▶ _EXERCISE INSTRUCTIONS_:
[A] From the passage on Kondiaronk, write out everything from "Noted as a brilliant" down to "would bring them.", word for word.
[B] Continue the passage on Kondiaronk, picking up after its final sentence.

— start of EXCERPT TO READ —

Kondiaronk (c. 1649–1701) (Gaspar Soiaga, Souojas, Sastaretsi), known as Le Rat (The Rat), was Chief of the Native American Wendat people at Michilimackinac in New France. As a result of an Iroquois attack and dispersal of the Hurons in 1649, the latter settled in Michilimackinac. The Michilimackinac area refers to the strait between Lakes Huron and Michigan (or, the area between Michigan's Upper and Lower Peninsulas) in the present day United States.

Noted as a brilliant orator and a formidable strategist, Kondiaronk led the pro-French Petun and Huron refugees of Michilimackinac against their traditional Iroquois enemies. Kondiaronk realized the only way to establish security was to maintain a war between their enemies, the Iroquois, and the French in an attempt to keep the Iroquois occupied and the Hurons safe from annihilation. Kondiaronk succeeded in killing the peace; however, once he had secured the preservation of his people he favored a vast peace settlement. This effort concluded in what is known as The Great Peace of Montreal (1701) between France, the Iroquois, and the other Indian tribes of the Upper Great Lakes. This ended the Beaver Wars and helped open up the interior of North America to deeper French exploration and commerce. Kondiaronk made them see the advantages such a peace would bring them.

— end of EXCERPT TO READ —
— start of INFORMATION SHOWN —

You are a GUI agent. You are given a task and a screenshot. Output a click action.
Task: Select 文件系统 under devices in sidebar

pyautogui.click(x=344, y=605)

— end of INFORMATION SHOWN —

▶ _RESPONSES IN ORDER_:
[A]
Noted as a brilliant orator and a formidable strategist, Kondiaronk led the pro-French Petun and Huron refugees of Michilimackinac against their traditional Iroquois enemies. Kondiaronk realized the only way to establish security was to maintain a war between their enemies, the Iroquois, and the French in an attempt to keep the Iroquois occupied and the Hurons safe from annihilation. Kondiaronk succeeded in killing the peace; however, once he had secured the preservation of his people he favored a vast peace settlement. This effort concluded in what is known as The Great Peace of Montreal (1701) between France, the Iroquois, and the other Indian tribes of the Upper Great Lakes. This ended the Beaver Wars and helped open up the interior of North America to deeper French exploration and commerce. Kondiaronk made them see the advantages such a peace would bring them.

[B]
The Jesuit historian Father Pierre François Xavier de Charlevoix wrote that "it was the general opinion that no Indian had ever possessed greater merit, a finer mind, more valor, prudence or discernment in understanding those with whom he had to deal". Louis-Hector de Callière, the Onontio (governor) that replaced Frontenac, was "exclusively indebted to him for ... this assemblage, till then unexampled of so many nations for a general peace". Kondiaronk contracted a fever and died in Montreal during the negotiations for the Great Peace on August 2, 1701. His body was buried at Montreal's Notre-Dame Church after a majestic funeral. Today, no trace of the grave remains. The Kondiaronk Belvedere in Montreal's Mount Royal Park is named in his honor. In 2001, he was named a Person of National Historic Significance by the Canadian government.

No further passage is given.